START Extracted entries

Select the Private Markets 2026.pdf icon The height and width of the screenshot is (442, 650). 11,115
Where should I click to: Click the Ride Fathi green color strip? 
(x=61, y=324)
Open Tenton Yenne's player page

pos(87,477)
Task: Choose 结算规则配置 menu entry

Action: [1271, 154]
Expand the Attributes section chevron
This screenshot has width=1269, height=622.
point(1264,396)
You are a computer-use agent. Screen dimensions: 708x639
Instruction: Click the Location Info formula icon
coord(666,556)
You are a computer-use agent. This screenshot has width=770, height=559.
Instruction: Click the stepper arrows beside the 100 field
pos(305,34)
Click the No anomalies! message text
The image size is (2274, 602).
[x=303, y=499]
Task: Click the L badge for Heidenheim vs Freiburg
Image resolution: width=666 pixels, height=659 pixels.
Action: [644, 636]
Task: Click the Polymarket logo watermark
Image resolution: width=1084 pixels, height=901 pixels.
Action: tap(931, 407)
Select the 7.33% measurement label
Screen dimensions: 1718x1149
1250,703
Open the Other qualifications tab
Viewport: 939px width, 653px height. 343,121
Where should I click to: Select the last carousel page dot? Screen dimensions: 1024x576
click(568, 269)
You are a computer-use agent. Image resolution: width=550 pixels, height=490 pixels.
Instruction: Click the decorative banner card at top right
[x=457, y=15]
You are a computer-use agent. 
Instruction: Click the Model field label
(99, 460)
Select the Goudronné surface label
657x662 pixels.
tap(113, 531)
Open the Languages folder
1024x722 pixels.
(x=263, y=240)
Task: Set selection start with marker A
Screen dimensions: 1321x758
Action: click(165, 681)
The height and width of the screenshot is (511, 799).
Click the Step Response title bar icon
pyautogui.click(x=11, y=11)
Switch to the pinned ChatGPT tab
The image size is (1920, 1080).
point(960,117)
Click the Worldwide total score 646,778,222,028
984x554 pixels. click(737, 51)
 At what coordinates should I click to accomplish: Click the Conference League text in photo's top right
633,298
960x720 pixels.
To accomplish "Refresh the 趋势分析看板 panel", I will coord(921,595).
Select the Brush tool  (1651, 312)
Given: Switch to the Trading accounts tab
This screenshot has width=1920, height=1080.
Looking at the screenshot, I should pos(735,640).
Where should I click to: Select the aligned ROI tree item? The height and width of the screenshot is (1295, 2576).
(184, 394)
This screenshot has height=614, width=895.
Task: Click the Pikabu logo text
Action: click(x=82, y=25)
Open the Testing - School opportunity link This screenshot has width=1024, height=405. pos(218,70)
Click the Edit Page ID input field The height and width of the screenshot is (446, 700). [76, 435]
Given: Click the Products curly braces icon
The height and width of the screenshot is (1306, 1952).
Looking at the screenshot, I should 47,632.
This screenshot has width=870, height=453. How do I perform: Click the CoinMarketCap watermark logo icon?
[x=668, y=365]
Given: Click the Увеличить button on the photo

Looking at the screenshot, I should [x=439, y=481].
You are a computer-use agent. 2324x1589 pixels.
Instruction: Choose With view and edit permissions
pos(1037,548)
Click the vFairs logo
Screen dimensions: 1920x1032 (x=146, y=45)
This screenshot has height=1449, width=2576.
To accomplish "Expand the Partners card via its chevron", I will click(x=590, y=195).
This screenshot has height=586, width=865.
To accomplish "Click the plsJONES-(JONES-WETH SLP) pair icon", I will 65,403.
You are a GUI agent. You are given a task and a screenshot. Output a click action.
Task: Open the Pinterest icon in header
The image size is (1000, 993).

END Extracted entries

* [Exercise prompt]:
Please render the lines of the listing from the one containing "Given: Switch to the Trading accounts tab" through the one containing "Looking at the screenshot, I should pos(735,640).", both included, as a numbered list, omitting any blank lines.

* [Exercise result]:
1. Given: Switch to the Trading accounts tab
2. This screenshot has width=1920, height=1080.
3. Looking at the screenshot, I should pos(735,640).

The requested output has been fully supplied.